Сергей Мельгунов - Судьба императора Николая II после отречения
В марте это был страх не окрепшего государственного организма, и он находил себе естественное если не оправдание, то объяснение. Массовое народное мнение не могло руководиться отвлеченными соображениями о «потенциальной» реакции, оно ежедневно в первые дни революции слышало конкретные призывы к борьбе за неокрепшую политическую свободу с угрожающим призраком не отошедшего еще в небытие прошлого. Оно слышало это в правительственных декларациях, в воззваниях «цензовой общественности», а не только в демагогических прокламациях всякого рода адептов «перманентной революции», стремившихся народное движение довести до высшей точки бурления социальной пертурбацией. Что может быть характернее обращения Государственной Думы за подписью Родзянки к «офицерам и командам» судов в Николаеве, опубликованного в «Вестнике Времен.
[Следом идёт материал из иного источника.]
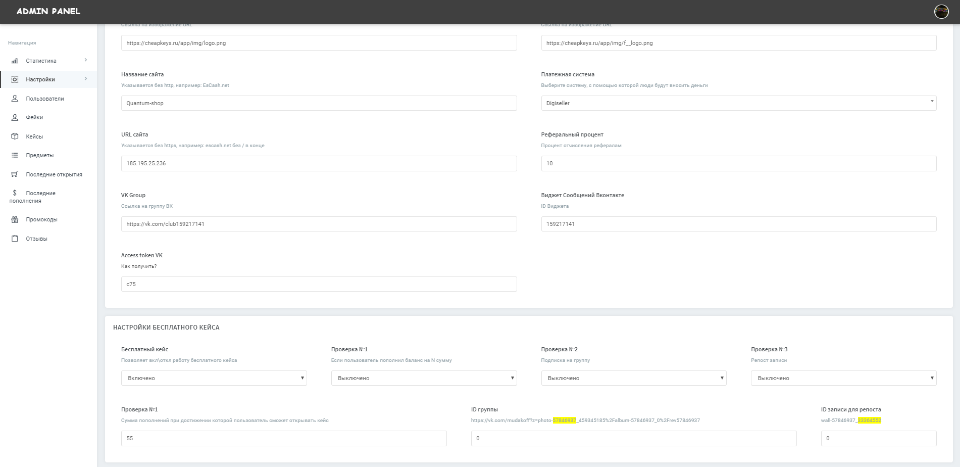The width and height of the screenshot is (960, 467).
Task: Open the Статистика section via its bar chart icon
Action: click(x=15, y=61)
Правительства» 9 марта. «Граждане офицеры и матросы, – говорилось в этом обращении, – помните, что мы окружены страшной опасностью, и только нечеловеческое напряжение сил может нас спасти… Множество тайных кроющихся врагов среди вас, которые пускают темные слухи, стремятся натравить одну часть населения на другую, солдат на офицеров, надеясь, что смута поможет им восстановить старый порядок». Воззвание имело в виду агентов внешнего врага, ибо говорило: «Уже многие годы Германия использовала свое влияние, все родственные связи своих правителей с свергнутым Царем, чтобы поддерживать в России самодержавие, которое душило и убивало внутренние силы страны» [63].
Но вывод почти неизбежно должен был получиться расширенный в соответствии с пропагандой социалистических демагогов: выпукло выступала тень Царя н его приспешников.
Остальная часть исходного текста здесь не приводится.